Authentic Italian Meatballs in Sauce - Polpette al sugo

Hi fellow foodies!

Sorry it's been so long. As I mentioned in my last post, I've been having fun using my fake Italian learn authentic Italian recipes. My most recent endeavor was polpette al sugo or Italian meatballs in tomato sauce. You all will be seriously amazed at how easy this recipe is and how great the simple, yet flavorful ingredients taste together.

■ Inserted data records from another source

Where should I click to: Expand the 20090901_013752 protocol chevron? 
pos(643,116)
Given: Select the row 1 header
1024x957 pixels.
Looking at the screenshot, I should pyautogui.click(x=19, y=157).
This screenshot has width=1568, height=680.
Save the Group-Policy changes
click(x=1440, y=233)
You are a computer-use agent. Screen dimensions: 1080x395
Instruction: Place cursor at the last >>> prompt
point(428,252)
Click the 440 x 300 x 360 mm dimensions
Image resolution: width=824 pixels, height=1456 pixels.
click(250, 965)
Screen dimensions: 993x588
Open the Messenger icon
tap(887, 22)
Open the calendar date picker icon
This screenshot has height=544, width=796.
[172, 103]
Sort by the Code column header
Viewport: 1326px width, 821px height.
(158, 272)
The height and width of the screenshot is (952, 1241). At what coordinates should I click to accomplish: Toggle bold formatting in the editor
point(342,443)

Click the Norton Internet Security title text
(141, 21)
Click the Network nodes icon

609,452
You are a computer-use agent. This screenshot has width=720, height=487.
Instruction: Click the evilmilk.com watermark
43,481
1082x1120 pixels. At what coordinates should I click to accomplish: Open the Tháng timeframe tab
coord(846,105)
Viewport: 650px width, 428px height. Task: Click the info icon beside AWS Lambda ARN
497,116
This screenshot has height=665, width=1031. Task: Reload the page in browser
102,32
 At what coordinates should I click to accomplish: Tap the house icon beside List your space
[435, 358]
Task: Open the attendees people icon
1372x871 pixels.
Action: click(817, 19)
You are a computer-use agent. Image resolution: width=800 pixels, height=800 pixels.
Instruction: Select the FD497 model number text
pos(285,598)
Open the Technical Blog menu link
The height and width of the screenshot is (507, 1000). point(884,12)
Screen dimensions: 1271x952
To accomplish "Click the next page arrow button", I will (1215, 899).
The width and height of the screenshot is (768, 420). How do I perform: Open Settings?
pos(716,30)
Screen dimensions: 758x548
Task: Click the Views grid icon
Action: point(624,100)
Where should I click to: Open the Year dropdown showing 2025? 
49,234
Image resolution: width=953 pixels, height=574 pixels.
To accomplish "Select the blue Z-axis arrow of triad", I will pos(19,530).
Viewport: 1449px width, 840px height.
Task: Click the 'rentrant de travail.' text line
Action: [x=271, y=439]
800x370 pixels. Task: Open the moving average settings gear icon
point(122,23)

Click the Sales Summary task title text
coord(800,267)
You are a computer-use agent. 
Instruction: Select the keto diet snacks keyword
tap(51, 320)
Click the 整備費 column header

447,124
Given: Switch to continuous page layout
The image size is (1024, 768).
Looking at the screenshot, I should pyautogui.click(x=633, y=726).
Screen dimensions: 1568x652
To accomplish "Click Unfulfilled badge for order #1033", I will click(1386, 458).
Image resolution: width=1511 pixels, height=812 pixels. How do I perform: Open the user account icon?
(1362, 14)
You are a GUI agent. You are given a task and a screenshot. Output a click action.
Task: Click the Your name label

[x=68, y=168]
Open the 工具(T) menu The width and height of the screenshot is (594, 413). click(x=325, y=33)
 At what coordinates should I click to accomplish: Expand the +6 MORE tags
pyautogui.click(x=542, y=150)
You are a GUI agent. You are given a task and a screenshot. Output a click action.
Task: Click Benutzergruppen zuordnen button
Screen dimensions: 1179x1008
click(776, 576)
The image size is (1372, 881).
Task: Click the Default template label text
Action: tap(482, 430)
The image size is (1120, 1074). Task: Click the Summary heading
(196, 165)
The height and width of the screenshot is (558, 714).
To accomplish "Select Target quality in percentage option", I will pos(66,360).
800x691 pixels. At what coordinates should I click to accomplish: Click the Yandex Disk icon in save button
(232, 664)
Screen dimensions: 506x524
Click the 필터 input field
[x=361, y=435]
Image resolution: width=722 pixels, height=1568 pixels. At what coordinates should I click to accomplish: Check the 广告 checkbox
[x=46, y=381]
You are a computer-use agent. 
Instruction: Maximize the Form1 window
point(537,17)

Typically, I'm the last person you'll catch craving meatballs and definitely the last one to make them, whether it's the American style, the Italian style, or that weird hybrid found on the average meatball sub. Wait, um...I just remembered that there is one exception. Sino-Khmer Krom (Chinese-Cambodian-Vietnamese) style meatballs are really good. Here's the recipe (http://www.khmerkromrecipes.com/). But yea, like I was saying, meatballs in the typical sense were so not my thing until I discovered this recipe.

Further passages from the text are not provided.